The Trust responds by revising the applicable disclosure to read as follows:

“Although the Funds have the goal of applying this redemption fee to most redemptions of shares held for less than 30 days, the Funds may not always be able to track short-term trading affected through financial intermediaries in non-disclosed or omnibus accounts.  While the Funds have entered into information sharing agreements with such financial intermediaries as described under “Tools to Combat Frequent Transactions” which contractually require such financial intermediaries to provide the Funds with information relating to their customers investing in the Funds through non-disclosed or omnibus accounts, the Funds cannot guarantee the accuracy of the information provided to them from financial intermediaries and may not always be able to track short-term trading effected through these financial intermediaries.  In addition, because the Funds are required to rely on information from the financial intermediary as to the applicable redemption fee, the Funds cannot ensure that the financial intermediary is always imposing such fee on the underlying shareholder in accordance with the Funds’ policies.  The Funds also reserve the right to waive the redemption fee, subject to their sole discretion, in instances deemed by the Adviser not to be disadvantageous to a Fund or its shareholders and which do not indicate market timing strategies.”

Additionally, the Trust has revised the third paragraph under the “Tools to Combat Frequent Transactions” section of the Prospectus to read as follows:

“Due to the complexity and subjectivity involved in identifying abusive trading activity and the volume of shareholder transactions the Funds handle, there can be no assurance that the Funds’ efforts will identify all trades or trading practices that may be considered abusive.  In particular, since the Funds receive purchase and sale orders through financial intermediaries that use group or omnibus accounts, the Funds cannot always detect frequent trading.  However, the Funds will work with financial institutions as necessary to discourage shareholders from engaging in abusive trading practices and to impose restrictions on excessive trades.  In this regard, the Funds have entered into information sharing agreements with financial intermediaries pursuant to which these intermediaries are required to provide to the Funds, at the Funds’ request, certain information relating to their customers investing in the Funds through non-disclosed or omnibus accounts.  The Funds will use this information to attempt to identify abusive trading practices.  Financial intermediaries are contractually required to follow any instructions from the Funds to restrict or prohibit future purchases from shareholders that are found to have engaged in abusive trading in violation of the Funds’ policies.  However, the Funds cannot guarantee the accuracy of the information provided to them from financial intermediaries and cannot ensure that they will always be able to detect abusive trading practices that occur through non-disclosed and omnibus accounts.   As a result, the Funds’ ability to monitor and discourage abusive trading practices in omnibus accounts may be limited.”
 
 
 
 

 
 
Please note that this letter and other documents are in draft form, and in no way reflect the Registrant’s or Fund management’s final intent with respect to the filing discussed herein.

SAI (Investment Adviser)

15.
Please remove the disclosure in this section with respect to the Board of Trustees’ approval of the investment advisory agreement, and include it in the Funds’ first shareholder report, when available.
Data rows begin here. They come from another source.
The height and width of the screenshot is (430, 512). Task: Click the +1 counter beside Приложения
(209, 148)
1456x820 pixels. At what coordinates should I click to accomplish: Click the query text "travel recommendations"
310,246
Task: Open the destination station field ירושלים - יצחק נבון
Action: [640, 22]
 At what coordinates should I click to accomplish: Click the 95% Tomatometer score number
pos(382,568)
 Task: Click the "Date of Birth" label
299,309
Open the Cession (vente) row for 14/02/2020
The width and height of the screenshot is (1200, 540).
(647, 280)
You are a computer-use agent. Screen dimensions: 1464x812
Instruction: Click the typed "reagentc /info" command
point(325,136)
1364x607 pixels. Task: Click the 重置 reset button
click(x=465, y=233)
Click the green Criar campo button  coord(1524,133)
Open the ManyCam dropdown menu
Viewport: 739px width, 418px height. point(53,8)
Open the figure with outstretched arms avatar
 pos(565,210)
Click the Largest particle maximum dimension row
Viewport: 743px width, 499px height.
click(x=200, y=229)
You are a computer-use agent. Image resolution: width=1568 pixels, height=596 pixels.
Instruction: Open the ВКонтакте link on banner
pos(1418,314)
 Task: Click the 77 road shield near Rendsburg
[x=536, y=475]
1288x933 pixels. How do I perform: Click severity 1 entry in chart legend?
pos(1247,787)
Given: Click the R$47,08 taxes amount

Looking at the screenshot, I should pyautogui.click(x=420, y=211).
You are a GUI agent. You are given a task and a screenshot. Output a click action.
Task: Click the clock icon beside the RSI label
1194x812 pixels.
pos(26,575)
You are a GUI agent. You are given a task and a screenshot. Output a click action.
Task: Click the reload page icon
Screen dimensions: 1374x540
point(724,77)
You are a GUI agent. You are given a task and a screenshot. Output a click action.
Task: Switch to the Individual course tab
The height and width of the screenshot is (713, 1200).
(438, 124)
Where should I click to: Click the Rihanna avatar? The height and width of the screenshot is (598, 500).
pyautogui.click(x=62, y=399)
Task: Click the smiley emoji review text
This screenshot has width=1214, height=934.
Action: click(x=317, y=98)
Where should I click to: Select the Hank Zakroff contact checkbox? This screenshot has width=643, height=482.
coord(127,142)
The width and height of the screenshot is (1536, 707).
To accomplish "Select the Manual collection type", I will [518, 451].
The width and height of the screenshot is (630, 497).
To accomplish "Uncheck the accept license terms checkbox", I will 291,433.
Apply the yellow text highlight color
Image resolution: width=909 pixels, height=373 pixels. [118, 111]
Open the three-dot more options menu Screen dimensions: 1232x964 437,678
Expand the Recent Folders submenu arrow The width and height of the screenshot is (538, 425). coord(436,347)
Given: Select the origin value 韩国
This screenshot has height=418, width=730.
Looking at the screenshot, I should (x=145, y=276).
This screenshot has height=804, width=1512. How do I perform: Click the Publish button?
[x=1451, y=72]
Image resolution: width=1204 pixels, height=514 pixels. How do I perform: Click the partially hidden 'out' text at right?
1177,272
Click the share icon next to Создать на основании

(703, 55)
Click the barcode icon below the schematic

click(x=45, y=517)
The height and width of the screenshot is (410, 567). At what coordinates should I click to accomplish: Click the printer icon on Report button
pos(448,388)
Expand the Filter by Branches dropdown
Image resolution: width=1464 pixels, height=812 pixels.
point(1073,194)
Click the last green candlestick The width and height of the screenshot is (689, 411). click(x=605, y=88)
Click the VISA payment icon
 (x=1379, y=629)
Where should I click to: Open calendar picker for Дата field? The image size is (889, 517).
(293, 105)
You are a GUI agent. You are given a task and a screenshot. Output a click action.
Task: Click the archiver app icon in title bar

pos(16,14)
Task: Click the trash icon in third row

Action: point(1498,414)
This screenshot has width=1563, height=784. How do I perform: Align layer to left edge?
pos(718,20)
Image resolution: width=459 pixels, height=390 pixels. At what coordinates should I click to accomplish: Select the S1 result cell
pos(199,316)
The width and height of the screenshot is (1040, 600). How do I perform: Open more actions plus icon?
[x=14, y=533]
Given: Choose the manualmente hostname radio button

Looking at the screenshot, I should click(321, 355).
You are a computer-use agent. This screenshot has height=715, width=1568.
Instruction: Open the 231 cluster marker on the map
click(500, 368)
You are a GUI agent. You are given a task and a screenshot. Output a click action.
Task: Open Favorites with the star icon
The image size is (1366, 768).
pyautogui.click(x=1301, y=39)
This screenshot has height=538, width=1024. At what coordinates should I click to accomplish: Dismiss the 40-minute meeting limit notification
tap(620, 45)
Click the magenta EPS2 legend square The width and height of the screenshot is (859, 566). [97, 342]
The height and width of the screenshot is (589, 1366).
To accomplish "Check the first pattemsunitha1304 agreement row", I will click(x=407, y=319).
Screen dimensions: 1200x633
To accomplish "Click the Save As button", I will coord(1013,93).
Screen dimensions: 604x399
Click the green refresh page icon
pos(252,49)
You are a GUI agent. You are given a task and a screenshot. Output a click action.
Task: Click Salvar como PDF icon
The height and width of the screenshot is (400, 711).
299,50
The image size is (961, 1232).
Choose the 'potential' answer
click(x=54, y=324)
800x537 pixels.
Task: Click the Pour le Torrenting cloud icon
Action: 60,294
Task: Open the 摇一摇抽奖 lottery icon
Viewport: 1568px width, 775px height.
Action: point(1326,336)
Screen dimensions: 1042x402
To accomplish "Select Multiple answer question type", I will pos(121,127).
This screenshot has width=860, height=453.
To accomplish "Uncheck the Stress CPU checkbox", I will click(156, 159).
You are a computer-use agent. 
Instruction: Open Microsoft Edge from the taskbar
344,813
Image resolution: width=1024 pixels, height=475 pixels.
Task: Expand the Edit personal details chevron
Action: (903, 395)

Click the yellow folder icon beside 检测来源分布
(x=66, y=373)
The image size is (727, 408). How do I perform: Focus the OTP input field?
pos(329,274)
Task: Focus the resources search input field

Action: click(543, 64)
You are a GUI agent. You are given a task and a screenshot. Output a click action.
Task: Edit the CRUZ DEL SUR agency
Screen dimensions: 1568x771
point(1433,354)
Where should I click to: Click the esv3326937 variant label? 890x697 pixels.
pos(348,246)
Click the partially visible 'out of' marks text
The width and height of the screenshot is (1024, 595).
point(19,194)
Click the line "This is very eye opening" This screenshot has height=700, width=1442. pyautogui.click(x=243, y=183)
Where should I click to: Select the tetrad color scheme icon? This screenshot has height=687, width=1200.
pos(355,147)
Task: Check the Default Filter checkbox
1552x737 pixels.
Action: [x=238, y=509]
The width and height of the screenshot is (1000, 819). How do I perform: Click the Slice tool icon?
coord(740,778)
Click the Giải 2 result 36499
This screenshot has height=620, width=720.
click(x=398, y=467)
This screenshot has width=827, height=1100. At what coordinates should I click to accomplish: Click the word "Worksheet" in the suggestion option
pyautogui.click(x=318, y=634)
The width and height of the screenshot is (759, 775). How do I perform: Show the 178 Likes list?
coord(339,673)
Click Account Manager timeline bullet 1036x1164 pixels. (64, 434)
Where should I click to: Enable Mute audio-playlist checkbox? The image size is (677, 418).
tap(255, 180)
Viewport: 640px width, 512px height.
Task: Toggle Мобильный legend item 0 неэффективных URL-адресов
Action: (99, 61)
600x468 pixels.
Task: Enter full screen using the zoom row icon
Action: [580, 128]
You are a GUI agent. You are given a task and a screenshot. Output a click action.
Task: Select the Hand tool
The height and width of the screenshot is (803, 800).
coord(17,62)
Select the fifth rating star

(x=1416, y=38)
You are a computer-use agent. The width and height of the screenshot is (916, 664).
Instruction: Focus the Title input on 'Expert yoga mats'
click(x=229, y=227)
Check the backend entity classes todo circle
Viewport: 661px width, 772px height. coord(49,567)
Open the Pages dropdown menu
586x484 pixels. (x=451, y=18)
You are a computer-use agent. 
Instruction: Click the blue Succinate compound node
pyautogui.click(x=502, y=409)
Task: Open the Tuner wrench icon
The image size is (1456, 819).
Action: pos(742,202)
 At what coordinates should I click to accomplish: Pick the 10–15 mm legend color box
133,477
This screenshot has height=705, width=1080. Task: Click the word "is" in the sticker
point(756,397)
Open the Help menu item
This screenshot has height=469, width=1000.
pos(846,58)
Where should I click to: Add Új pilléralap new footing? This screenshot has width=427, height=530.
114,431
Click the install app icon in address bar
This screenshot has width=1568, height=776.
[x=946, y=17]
The Trust responds by making the requested deletion, and by stating that it will include the disclosure with respect to the approval of the investment advisory agreement in the Funds’ first semi-annual shareholder report, when available.

*     *     *     *     *     *

I trust that the above responses adequately address your comments.  If you have any additional questions or require further information, please contact me by telephone at (414) 765-5384 or by facsimile at (866) 535-4586.

Sincerely,

/s/ Rachel A. Spearo

Rachel A. Spearo
for TRUST FOR PROFESSIONAL MANAGERS

cc:           Carol Gehl, Godfrey & Kahn, S.C.